French decree no. 2016-567 of 10 May 2016 created, via Article 1649 AB of the French Tax Code, a "public register of trusts", with the aim of achieving transparency and combating tax fraud and evasion (particularly by preventing use of dummy corporations). The conditions for implementing the register were stipulated by an order of 21 June 2016. An interim order of the Council of State and a recent decision by the Constitutional Council have put an end to this system before it became fully operational.


The legislation sought to compile a register of trusts when one of the elements of the common law mechanism was in France, i.e.:

- the parties if at least one of them (trustee, settlor or beneficiary) had tax residency in France;

- the object of the trust if it included an asset or right located in France.


The public register of trusts was supposed to contain the following information:

- name and address of the trust;

- date of establishment and end date of the trust;

- date and nature of the trust declaration mentioned in Article 1649 AB of the French Tax Code;

- and information identifying the three parties to the trust (settlor, beneficiary and trustee).  


The register was supposed to go online on 5 July 2016. By an order of 22 July, the Council of State suspended implementation of the decree (and thus the creation of the register), based on the risks of infringing the privacy of the applicant given that the register could allow public access to personal data (such as testamentary intentions).

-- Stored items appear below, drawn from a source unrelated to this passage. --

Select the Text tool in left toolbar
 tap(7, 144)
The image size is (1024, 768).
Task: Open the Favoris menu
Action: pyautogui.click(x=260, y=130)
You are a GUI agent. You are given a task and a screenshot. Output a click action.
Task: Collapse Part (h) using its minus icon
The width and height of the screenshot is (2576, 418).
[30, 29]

The Constitutional Council to which a QPC (question on the conformity of a law with the Constitution) had been submitted at the same time, handed down a decision on 21 October 2016, considering that the public register of trusts as planned by the legislative provisions was unconstitutional. Although the register pursues the constitutional objective of fighting tax fraud and evasion, the lack of limitation on the group of people who would have access to it "restricts [the right to privacy] in a way that is manifestly disproportionate to the objective pursued". As a result, the decree was immediately repealed.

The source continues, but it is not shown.